* **Page excerpt**
::::
The Company currently does not have any off-balance sheet arrangements that have
or are reasonably likely to have a current or future effect on its financial
condition, changes in financial condition, revenues or expenses, results of
operations, liquidity, capital expenditures or capital resources that is
material.


                                       12


As previously described, Company management became aware that holders of shares
of the Company's Series A Preferred Stock may be entitled to certain rescission
rights. The Company is unable to predict if investors would attempt to exercise
such potential rescission rights. Each investor's decision would be based upon,
among other things, the price of the Company's common stock and other factors.
These potential rescission rights could require the Company to refund at least
the gross proceeds of these private offerings to the investors. In order to
satisfy such potential obligations, the Company would be required to obtain
alternate sources of capital for such purposes. While Company management has
determined that a rescission is not likely to result, the Company presently does
not have the capital available to satisfy all potential claims for rescission.
The inability to obtain alternative sources of capital would have a material
effect on the Company's financial condition and results of operations.

CRITICAL ACCOUNTING POLICIES

The Company's financial statements are prepared in accordance with accounting
principles generally accepted in the United States of America, which among other
things, requires management to make estimates and assumptions that affect
reported amounts of assets and liabilities and disclosure of contingent assets
and liabilities at the date of financial statements and reported amounts of
revenues and expenses during reporting periods. These estimates and assumptions
are affected by management's application of accounting policies. Critical
accounting policies applied in the accompanying financial statements include
accounting for revenue recognition and accounting for income taxes.

REVENUE RECOGNITION - Prior to the foreclosure of the Company's assets, the
Company recognized revenue when there was persuasive evidence of an arrangement,
the product had been delivered or services provided to the customer, the sales
price was fixed or determinable, and collectibility reasonably assured. Funds
received pursuant to contracts with customers that include multiple elements
(e.g. product, integration services and maintenance and support services), were
allocated to multiple elements based on vendor specific evidence of fair value
of each of the elements and the applicable revenue recognition criteria applied
to each of these individual elements. If the delivered items do not have
standalone value to the customer, then the contract will be accounted for as one
element. Customer payments received that do not meet revenue recognition
criteria are recorded as deferred revenue until revenue recognition criteria are
met.
::::
* **Entries supplied**
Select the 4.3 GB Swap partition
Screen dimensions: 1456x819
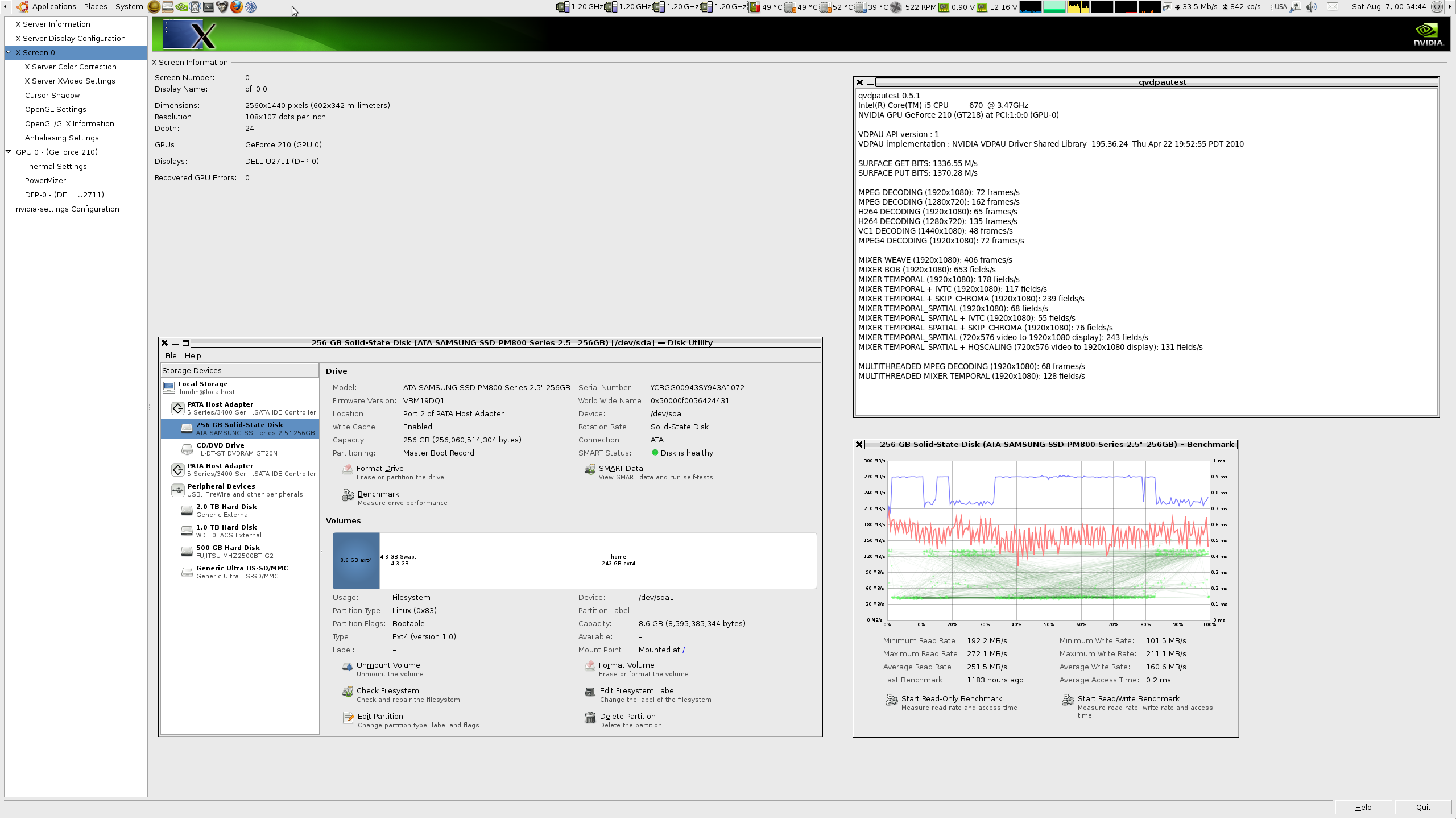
::::
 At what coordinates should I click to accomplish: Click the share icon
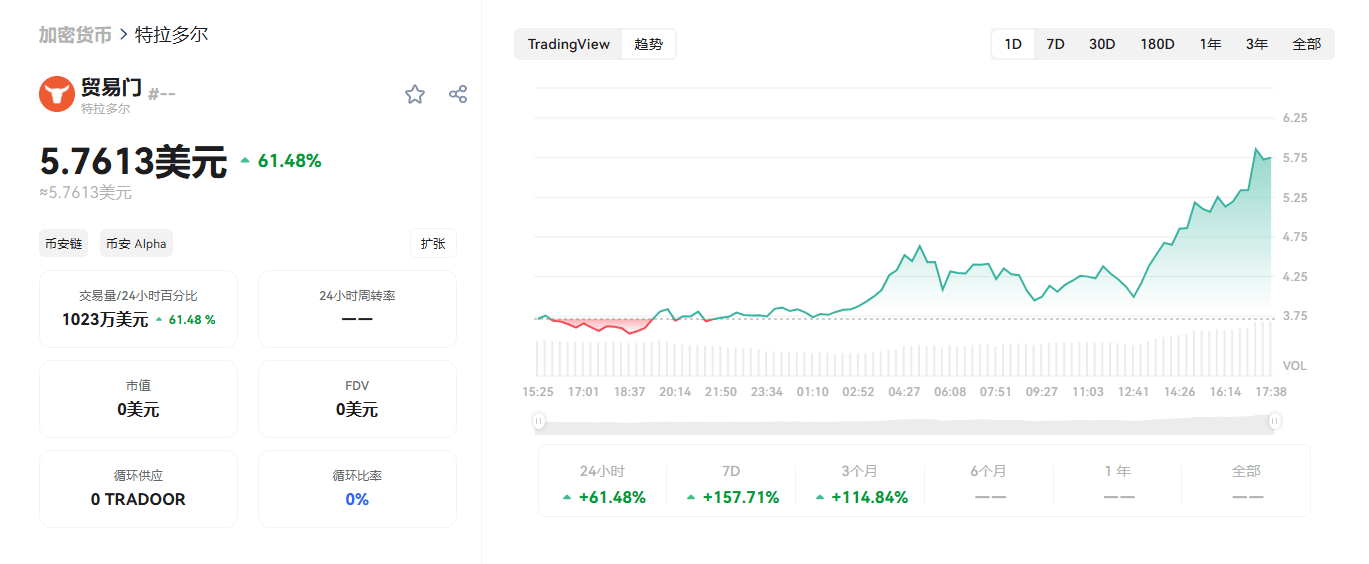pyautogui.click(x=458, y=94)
::::
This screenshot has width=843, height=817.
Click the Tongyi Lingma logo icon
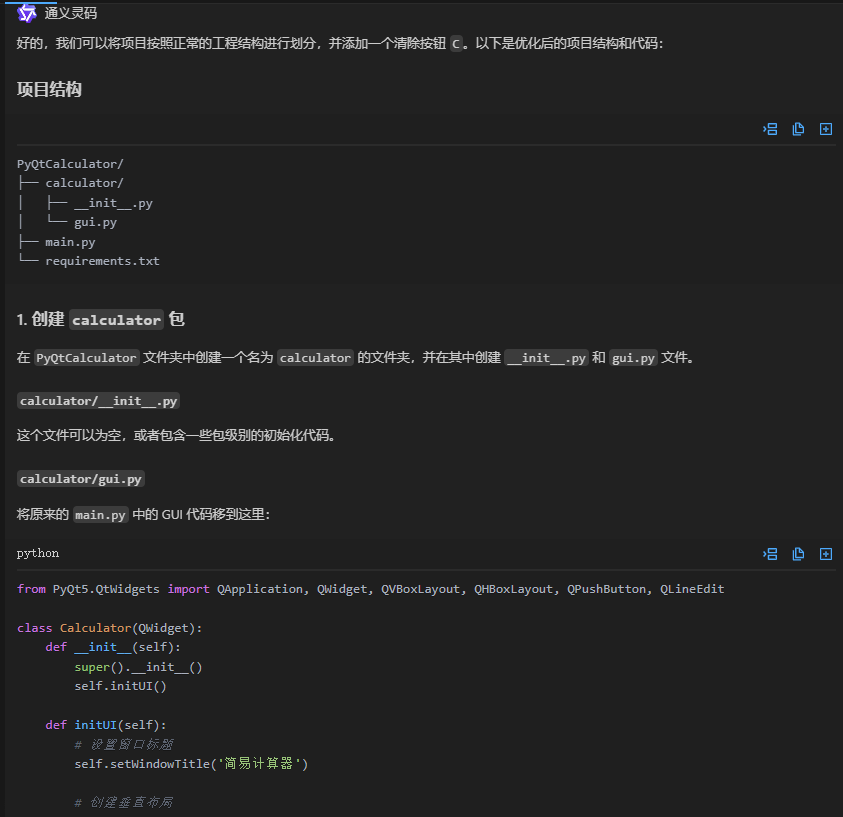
::::
* **Problem set**
• A. In the company filing excerpt, which accounting policies are listed as critical in the accompanying financial statements?
• B. Resume the company filing excerpt, picking up right after its final sentence on deferred revenue.

* **Answers for the exercise**
• A. Accounting for revenue recognition and accounting for income taxes.

• B.
INCOME TAXES - The Company continues to record a valuation allowance for the
full amount of deferred income taxes, which would otherwise be recorded for tax
benefits relating to operating loss carryforwards, as realization of such
deferred tax assets has not been determined to be more likely than not.

ITEM 3.  CONTROLS AND PROCEDURES

The Company maintains disclosure controls and procedures that are designed to
ensure that information required to be disclosed in the Company's Exchange Act
reports is recorded, processed, summarized and reported within the time periods
specified in the SEC's rules and forms, and that such information is accumulated
and communicated to the Company's management, including its Chief Executive
Officer/Chief Financial Officer, as appropriate, to allow timely decisions in
accordance with the required "disclosure controls and procedures" as defined in
Rule 13a-15(e). The Company's disclosure and control procedures are designed to
provide reasonable assurance of achieving their objectives, and the principal
executive officer and principal financial officer of the Company concluded that
the Company's disclosure controls and procedures were effective at the
reasonable assurance level.

At the end of the period covered by this Quarterly Report, the Company carried
out an evaluation, under the supervision and with the participation of the
Company's management, including the Company's principal executive officer and
principal financial officer, of the effectiveness of the design and operation of
the Company's disclosure controls and procedures. Based of the foregoing, the
principal executive officer and principal financial officer of the Company
concluded that the Company's disclosure controls and procedures were effective
to ensure that the information required to be disclosed in the Company's
Exchange Act reports is recorded, processed, summarized and reported within the
time periods specified in the SEC's rules and forms, and that such information
is accumulated and communicated to the Company's management including the
Company's principal executive officer and principal financial officer to allow
timely decisions regarding required disclosure.

There were no changes in the Company's internal control over financial reporting
that occurred during the Company's last fiscal quarter that has materially
affected, or is reasonably likely to materially affect, the Company's internal
control over financial reporting.


                                       13


PART II - OTHER INFORMATION

ITEM 1. LEGAL PROCEEDINGS

On October 26, 2005, the Company received notice that Bruno J. Riegl, a former
officer of the Company, filed a Wage Claim against the Company in the State of
Illinois, Department of Labor, Fair Labor Standards Division, seeking $28,153.38
in accrued salary and expenses, Wage Claim No. 05-004880. The Company filed a
response to Mr. Riegl's claim and subsequently entered into a settlement
agreement with Mr. Riegl, the obligations of which were satisfied in August of
2006, subsequent to the closing the Company's 2nd fiscal quarter.

On March 10, 2006, the Company received notice that Francine Winters, a former
employee of the Company, filed a Wage Claim against the Company in the State of
Illinois, Department of Labor, Fair Labor Standards Division, seeking $5,083,24
in accrued salary and expenses, Wage Claim No. 05-005086. The Company and Ms.
Winters have entered settlement discussions for settlement of the claim.

ITEM 2.  UNREGISTERED SALES OF EQUITY SECURITIES AND USE OF PROCEEDS

In April 2006, pursuant to the private offering exemption provided in Rule 506
of Regulation D of the Act the Company issued a convertible debenture to TTTK,
LLC in exchange for borrowings up to $100,000, pursuant to which the Company
received $86,500 during the six months ended June 30, 2006. The debenture bears
interest at an annual rate of 8% with a maturity date of April 6, 2008 and is
convertible into shares of the Company's common stock at a per share conversion
price of $0.02.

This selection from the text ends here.